Quoted passage -
Derek Webster folk artistDerek Webster was born April 26, 1934, in The Republic of Honduras and passed away in December 2009.

In 1964 Derek Webster moved to the United States from Belize. He settled in Chicago and after years of working as a night janitor, Derek and his wife eventually bought a house on the south side of Chicago.  In order to distinguish it from the other row houses in the neighborhood, he began building a fence of colorful figures reminiscent of South American Carnival dancers.  They were large dancing creatures made of wood and found objects.  Derek, who was fond of gardening, interspersed them with a variety of garden plants.  Needless to say, his yard was the most unusual sight in the neighborhood and well beyond.

Derek’s janitorial job at a hospital provided a source of bright objects such as bottles and caps, and the driftwood he incorporated into his sculptures came from the shores of Lake Michigan where he loved to fish.

Information provided -
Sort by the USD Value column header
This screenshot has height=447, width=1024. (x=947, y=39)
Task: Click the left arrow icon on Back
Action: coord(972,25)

Exercise tasks -
A. In the passage about folk artist Derek Webster, where did the driftwood in his sculptures come from?
B. Carry on the passage about folk artist Derek Webster, picking up after its final sentence.

Per-task outputs -
A. It came from the shores of Lake Michigan, where he loved to fish.

B.
From embellishing his fence, he evolved into making individual figures often inspired by his memories of Belize.  It wasn’t very long before collectors, and galleries began to purchase his work.

Webster is well-known in the Midwest. In 1989 he was included in the prestigious traveling exhibition “Black Art – Ancestral Legacy: The African Impulse in African American Art,” which originated at the Dallas Museum of Art and traveled to the High Museum of Art in Atlanta, the Milwaukee Art Museum, and the Virginia Museum of Fine Arts in Richmond, VA.